Table 2 compares variables at rest and peak exercise for PASC alone patients and those with HFpEF [...] both groups exhibited a reduced EO2 but a preserved peak VO2 at peak exercise when quantified as the percent of a predicted value [...]. Both groups exhibited a supranormal peak cardiac output (CO) response (119±30% and 132±25% predicted, respectively). The PASC alone group however, attained a supranormal peak CO response despite low cardiac filling pressures (RAP 3±3 and PAWP 8±4 mmHg). This response was not simply driven by heart rate since these patients exhibited appropriate augmentation of their stroke flow. Both groups exhibited appropriate decrease in dead space ventilation (VD/VT) during exercise.

Dead space ventilation, aka physiological dead space is the combination of anatomical (conducting airways) and alveolar (alveoli not adequately perfused by capillaries for gas exchange).

One of the main findings of the current study is the demonstration of persistent exertional dyspnea despite a “normal” peak VO2 response (i.e., ≥80% predicted).

Venous oxygen saturation would be around 70-80% in HCs at rest. It will go down substantially with peak exercise as more oxygen is extracted in muscles.

Functional implication of impaired pEO2 is further supported by the elevated peak exercise mixed venous O2 saturation (MvO2) of 41.9±9.6%. While the current study did not have a healthy comparator group, this level of peak MvO2 is significantly higher than reported for healthy controls (26.5±3.6%). Thus, in PASC patients undergoing conventional non-invasive CPET, the persistent exertional limitation reported in the setting of a “normal” and even improved peak VO2 on non-invasive CPET may in fact reflect an impaired systemic EO2. In the current study, using iCPET, we were able to offer a physiological explanation for the ongoing exertional limitation endured by PASC patients who would otherwise demonstrate a “normal” peak VO2 on conventional non-invasive CPET.

Impaired pEO2 can be attributable to failure of non-exercising vascular beds to vasoconstrict or direct intramuscular blood flow appropriately, or capillary-to-mitochondrial diffusion inadequacy. Recently, using multi-omic proteomic analysis of mixed venous plasma collected during iCPET, our group demonstrated a persistent inflammatory and endotheliopathy proteomic signature among PASC patients with reduced pEO2.

While deconditioning is commonly suggested to result in impaired pEO2, we did not observe a significant difference in pEO2 amongst PASC patients who underwent supervised out-patient rehabilitation program compared to those who did not undergo rehabilitation. Furthermore, the hallmark of deconditioning is reduced peak CO and bedrest studies demonstrate only a mild impairment of pEO2. In contrast, in the current study PASC patients exhibited a high peak exercise CO along with a normal peak heart rate response.
 
I've been gathering some papers and will post over the next few days.
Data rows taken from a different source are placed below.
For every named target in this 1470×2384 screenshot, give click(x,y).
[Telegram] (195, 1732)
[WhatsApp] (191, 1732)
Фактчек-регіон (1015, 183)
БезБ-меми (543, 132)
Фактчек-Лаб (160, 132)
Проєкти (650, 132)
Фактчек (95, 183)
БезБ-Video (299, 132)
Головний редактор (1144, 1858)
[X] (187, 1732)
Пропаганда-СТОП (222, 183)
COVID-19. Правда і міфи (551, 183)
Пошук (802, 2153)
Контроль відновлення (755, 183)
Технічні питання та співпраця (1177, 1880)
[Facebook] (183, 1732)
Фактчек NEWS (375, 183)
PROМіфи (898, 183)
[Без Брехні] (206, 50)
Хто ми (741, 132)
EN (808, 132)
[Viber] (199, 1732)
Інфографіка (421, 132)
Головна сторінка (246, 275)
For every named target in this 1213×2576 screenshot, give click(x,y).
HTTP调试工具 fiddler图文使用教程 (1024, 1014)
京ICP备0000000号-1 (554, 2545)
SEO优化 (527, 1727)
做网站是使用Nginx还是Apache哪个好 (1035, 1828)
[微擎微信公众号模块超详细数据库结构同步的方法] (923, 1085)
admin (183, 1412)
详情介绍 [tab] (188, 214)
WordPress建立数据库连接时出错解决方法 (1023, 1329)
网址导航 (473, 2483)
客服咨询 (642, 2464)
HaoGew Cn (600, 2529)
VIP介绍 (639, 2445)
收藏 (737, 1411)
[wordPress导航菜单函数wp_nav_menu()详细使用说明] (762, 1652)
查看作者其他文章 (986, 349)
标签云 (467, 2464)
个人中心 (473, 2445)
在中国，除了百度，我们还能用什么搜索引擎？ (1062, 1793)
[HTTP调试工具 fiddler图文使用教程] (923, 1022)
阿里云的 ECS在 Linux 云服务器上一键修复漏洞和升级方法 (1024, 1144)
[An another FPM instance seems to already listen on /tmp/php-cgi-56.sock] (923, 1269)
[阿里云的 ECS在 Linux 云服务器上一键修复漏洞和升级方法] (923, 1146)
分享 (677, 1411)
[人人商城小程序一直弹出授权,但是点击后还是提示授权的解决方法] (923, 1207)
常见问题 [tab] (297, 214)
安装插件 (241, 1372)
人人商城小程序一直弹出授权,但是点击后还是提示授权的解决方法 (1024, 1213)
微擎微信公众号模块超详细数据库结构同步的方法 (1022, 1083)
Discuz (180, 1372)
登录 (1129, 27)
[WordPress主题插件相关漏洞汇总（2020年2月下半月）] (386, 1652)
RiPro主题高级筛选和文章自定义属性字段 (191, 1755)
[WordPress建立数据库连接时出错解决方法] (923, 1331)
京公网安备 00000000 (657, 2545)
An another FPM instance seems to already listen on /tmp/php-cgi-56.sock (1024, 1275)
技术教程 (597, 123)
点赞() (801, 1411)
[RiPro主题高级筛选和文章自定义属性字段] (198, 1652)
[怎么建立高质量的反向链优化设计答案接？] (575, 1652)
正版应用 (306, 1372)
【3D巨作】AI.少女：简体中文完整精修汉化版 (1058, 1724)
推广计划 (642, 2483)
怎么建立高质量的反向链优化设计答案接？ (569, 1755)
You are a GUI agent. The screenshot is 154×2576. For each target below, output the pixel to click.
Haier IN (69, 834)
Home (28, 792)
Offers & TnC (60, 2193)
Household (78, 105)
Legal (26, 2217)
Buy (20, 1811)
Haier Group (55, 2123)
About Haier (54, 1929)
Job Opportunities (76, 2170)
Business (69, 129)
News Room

Some work was done on in this in ME/CFS specifically 20+ years ago, so I think it's probably good for us to have threads for those historical papers too.

Is there a meta-analysis on this somewhere that somehow tries to explain all different results? Personally, I feel like the results aren't consistent enough, possibly due to inconsistent methodology, varying cohorts or it not being quite as useful method as some patients believe, possibly because it only captures downstream effects of muscular or vascular problems in the oxygen extraction.
 
The majority of patients just want to know that there’s something real going on.
This quote bothered me. It's been said over and over again in the community. The patients know that something is wrong, they want to know WHAT is wrong, because that's how problems become fixable. We all know that unless the problem is understood, there is no way to fix it. This is a huge difference and the framing is just annoying.